Deturpação, alienação, conspiração. Três palavras para definir o ano de 2016, ano pérfido que, infelizmente, parece ter sido a abertura molto vivace da era da estupidez. Viveremos a era da estupidez em todo seu esplendor patético a partir de 20 de janeiro de 2017. Até lá, vale lembrar a trajetória histórica da nona sinfonia de Beethoven, o movimento Ode à Alegria deturpado em Auschwitz, exemplo mais do que emblemático da estupidez infinita, a capacidade ilimitada de deturpar o que há de mais edificante na produção humana.
Ao longo dos últimos dois séculos, desde sua primeira execução em 1824, a majestosa nona sinfonia foi apropriada por grupos radicalmente diferentes para promover suas ideologias e ideais. Nacionalistas alemães e republicanos franceses, comunistas e católicos, todos a abraçaram. Leonard Bernstein a regeu para marcar a queda do Muro de Berlim, o psicopata de Stanley Kubrick em Laranja Mecânica tem nela a inspiração para a violência. Hitler comemorava seus aniversários com ela, o governo racista e genocida da antiga Rodésia, jamais reconhecida como país, utilizou a nona sinfonia como hino durante a guerra fria. Hoje, a obra mais marcante que um ser humano já produziu é hino da União Europeia. Essas e outras histórias são esmiuçadas e analisadas por Esteban Buch em Beethoven's Ninth: A Political History. Usos, abusos, contradições, deturpações. A história política da nona sinfonia é a cara de 2016 e daquilo que nos espera.
Considerem o comércio internacional. A China conquistou o pico da geopolítica internacional por meio da abertura comercial perseguida com afinco ao longo dos últimos vinte anos. A Índia prepara-se para trilhar caminho semelhante. Na América Latina, os países que não foram contaminados pela esquerda idosa, aquela que quando ficou velhinha veio morar no Brasil, na Argentina, na Bolívia, no Equador, na pobre Venezuela, abriram-se para o mundo e não têm a menor intenção de voltar atrás. Na Ásia emergente, não há país que dê ouvidos aos berros protecionistas proferidos por governantes e futuros governantes de países onde a queda de barreiras comerciais e a exaltação da integração mundial já foram molto vivace, a parte que mais gosto da nona sinfonia.

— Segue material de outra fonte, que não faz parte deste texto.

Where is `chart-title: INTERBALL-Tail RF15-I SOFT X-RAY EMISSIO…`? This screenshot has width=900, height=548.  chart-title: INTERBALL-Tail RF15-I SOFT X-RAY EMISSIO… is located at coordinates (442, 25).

A integração comercial e financeira, as transferências tecnológicas por elas facilitadas, a inserção da indústria de países emergentes nas cadeias globais de valor, a geração de empregos, sobretudo de postos que privilegiam conhecimento tecnológico mais aprimorado e que pagam melhores salários, todos resultaram da globalização. Há estudos e mais estudos detalhando empiricamente como isso ocorreu, como países pobres ou de renda média foram capazes de deixar para trás o subdesenvolvimento desesperançado dos anos 50, 60, 70, modificando o padrão de vida das pessoas, tomando as rédeas de seus próprios rumos de desenvolvimento a partir da abertura externa. Claramente, falta muito para o nirvana. Mas não há país emergente no mundo que não enxergue os benefícios da integração e que não se assuste com as deturpações que hoje dão o tom do debate internacional sobre a globalização.
Recentemente, escrevi artigo sobre a mania brasileira de querer importar para o país tudo o que vem de fora – o "antiglobalismo" à brasileira como a reedição do bom e velho complexo de vira-lata. O Brasil, isolado, esquecido, apequenado, não aguenta mais tacanhice. Ideias toscas semeadas em solo nacional já as temos em profusão.
Nesse fim de 2016, início da era da estupidez, recomendo àqueles que estejam tentados a repetir as sandices dos outros que parem tudo por pouco mais de uma hora, apenas 180 minutos. Ouçam a nona sinfonia, allegro ma non troppo, molto vivace, adagio, recitativo. Esqueçam o resto.